Re: Does String::LCSS work?
by Khen1950fx (Canon) on Jan 25, 2010 at 07:02 UTC
    I used String::LCSS_XS instead. This works:
    #!/usr/bin/perl use strict; use warnings; use String::LCSS_XS qw(lcss); my @result = lcss( 'abcdefghixypqrstxyzuvw', 'axyza'); print "$result[0]\n";

      String::LCSS_XS has issues too.

      It has an undocumented limitation: It only works on strings of bytes.

      It has a bug: It only works when the input strings are stored in the UTF8=0 format.

      (Going from memory, but a quick check seems to confirm the above.)

      If you're ok with the limitation, the workaround for the bug is to call utf8::downgrade the inputs before calling the function.

      An alternative is Algorithm::Diff. It's LCS functions also find the longuest common subsequence. I don't know much about the module. [That's something different.]

        The bug has been fixed and the limitations have been removed. New String::LCSS_XS 1.1 can operate on strings in either internal format (UTF8=0 and UTF8=1), it work with any string (not just those with chars <256), and strings containing byte 00 are now acceptable.

        If both strings only contain bytes, you'll get optimal performance by making sure they are downgraded (UTF8=0 format).

        Thanks. I'll try to find some time to fix this next week. I'll just have to change the XS code which iterates over the strings, right?
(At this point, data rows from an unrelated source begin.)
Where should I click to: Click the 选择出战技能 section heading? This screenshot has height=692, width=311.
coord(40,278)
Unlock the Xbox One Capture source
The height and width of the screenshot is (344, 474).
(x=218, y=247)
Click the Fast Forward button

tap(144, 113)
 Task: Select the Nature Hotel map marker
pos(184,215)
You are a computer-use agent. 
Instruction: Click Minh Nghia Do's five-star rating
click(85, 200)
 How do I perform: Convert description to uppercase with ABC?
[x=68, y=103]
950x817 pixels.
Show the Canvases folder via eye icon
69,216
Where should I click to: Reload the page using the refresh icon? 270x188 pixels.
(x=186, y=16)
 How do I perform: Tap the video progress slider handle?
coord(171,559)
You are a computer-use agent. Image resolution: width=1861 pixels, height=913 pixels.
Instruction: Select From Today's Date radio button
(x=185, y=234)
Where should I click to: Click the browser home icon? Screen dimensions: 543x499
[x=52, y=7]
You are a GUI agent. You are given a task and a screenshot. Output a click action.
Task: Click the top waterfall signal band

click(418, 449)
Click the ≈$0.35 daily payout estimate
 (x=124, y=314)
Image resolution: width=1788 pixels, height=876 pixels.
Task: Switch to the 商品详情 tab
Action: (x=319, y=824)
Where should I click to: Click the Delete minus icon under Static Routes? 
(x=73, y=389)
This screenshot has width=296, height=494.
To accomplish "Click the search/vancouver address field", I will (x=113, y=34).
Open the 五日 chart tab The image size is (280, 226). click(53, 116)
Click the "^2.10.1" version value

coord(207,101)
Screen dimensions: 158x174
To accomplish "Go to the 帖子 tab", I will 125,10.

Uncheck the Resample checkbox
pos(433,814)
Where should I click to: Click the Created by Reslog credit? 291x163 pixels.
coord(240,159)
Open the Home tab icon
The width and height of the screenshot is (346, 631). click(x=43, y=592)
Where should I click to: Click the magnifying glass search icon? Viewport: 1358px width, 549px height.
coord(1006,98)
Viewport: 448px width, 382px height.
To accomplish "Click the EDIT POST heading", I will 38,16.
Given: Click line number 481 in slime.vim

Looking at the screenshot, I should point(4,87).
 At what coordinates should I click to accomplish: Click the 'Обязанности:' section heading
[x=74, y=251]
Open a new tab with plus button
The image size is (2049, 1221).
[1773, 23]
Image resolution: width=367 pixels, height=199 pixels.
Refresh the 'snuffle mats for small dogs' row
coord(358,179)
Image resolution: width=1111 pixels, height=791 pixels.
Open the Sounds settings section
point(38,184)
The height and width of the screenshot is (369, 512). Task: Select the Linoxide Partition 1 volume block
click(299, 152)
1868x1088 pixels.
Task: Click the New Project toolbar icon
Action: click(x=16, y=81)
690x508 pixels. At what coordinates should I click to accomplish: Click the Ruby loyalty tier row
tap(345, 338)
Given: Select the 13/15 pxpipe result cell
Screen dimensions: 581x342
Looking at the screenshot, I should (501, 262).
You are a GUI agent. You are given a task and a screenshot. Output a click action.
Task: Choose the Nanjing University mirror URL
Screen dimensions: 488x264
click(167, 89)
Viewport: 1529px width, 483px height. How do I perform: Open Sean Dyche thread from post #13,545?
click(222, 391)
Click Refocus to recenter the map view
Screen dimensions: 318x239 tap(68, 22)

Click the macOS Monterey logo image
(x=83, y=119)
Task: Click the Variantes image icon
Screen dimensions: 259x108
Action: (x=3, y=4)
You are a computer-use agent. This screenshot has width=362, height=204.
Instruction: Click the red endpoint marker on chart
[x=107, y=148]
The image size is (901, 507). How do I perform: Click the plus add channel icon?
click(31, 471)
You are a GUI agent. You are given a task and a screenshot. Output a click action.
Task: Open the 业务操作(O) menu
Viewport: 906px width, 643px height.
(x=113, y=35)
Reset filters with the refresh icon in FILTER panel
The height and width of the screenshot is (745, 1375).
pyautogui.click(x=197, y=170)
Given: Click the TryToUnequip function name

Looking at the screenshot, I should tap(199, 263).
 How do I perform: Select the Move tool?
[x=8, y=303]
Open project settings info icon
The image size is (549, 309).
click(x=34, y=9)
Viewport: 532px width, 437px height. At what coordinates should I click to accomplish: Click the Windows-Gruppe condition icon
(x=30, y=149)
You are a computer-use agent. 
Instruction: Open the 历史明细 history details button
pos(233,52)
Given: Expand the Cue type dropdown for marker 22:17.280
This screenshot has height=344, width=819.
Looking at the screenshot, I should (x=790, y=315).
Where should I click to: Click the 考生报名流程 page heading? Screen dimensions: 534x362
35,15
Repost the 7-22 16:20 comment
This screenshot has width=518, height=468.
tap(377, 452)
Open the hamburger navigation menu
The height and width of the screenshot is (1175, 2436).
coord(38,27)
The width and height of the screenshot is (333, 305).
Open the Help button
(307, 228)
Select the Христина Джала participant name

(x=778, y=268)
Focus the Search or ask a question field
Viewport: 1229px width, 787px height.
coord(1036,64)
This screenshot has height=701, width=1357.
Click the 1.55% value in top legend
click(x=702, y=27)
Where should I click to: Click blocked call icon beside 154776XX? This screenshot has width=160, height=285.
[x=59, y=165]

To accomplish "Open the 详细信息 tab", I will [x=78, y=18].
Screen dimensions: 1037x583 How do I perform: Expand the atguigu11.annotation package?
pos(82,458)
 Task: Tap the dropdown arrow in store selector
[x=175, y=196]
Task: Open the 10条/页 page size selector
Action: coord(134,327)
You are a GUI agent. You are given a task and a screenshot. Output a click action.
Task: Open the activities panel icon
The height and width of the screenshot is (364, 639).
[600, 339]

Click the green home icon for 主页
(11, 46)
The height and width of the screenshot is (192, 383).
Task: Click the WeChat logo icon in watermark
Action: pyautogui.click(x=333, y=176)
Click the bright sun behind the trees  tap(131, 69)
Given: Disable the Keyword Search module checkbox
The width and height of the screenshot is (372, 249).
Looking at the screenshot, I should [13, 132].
        Update: 1.1 supports now UTF8.

      I used String::LCSS_XS instead.

      Thanks.


      Examine what is said, not who speaks -- Silence betokens consent -- Love the truth but pardon error.
      "Science is about questioning the status quo. Questioning authority".
      In the absence of evidence, opinion is indistinguishable from prejudice.
Re: Does String::LCSS work?
by repellent (Priest) on Jan 27, 2010 at 04:00 UTC

      Trust me, that's not fast. Using that script on 100 strings takes 76 seconds and 90MB:

      c:\test>junk90 junk90.dat Loaded. Generating combos... 000001 and 000002: 127 chars ... starting at 37 and 872, respectively. 000008 and 000089: 10 chars ... starting at 550 and 355, respectively. 000040 and 000081: 11 chars ... starting at 219 and 623, respectively. 000046 and 000056: 12 chars ... starting at 808 and 845, respectively. 000058 and 000069: 11 chars ... starting at 837 and 276, respectively. Best overall match: 127 chars 000002:872 and 000001:37 Completed in 76.985

      Using String::LCSS_XS it takes 15 seconds and 5MB:

      c:\test>LCSS10 junk90.dat 000001(37) and 000002(872): 127 '5808821137152553645216516684787076304 +368738347768274782252043367265484547586755564151615422250715355234473 +558428710868782135070' 000008(550) and 000089(355): 10 '3252367176' 000040(219) and 000081(623): 11 '61341721171' 000046(808) and 000056(845): 12 '876526361506' 000058(837) and 000069(276): 11 '00666788082' Took: 14.594 seconds

      Examine what is said, not who speaks -- Silence betokens consent -- Love the truth but pardon error.
      "Science is about questioning the status quo. Questioning authority".
      In the absence of evidence, opinion is indistinguishable from prejudice.
        OK, I'll take your word that the performance isn't that great for practical use. It looks like the speed was as advertised though (100 strings of 1000 chars takes about 4 minutes -- in the order of minutes).

        Just glancing at the code, it seems that it doesn't suffer from the limitations of String::LCSS_XS pointed out by ikegami?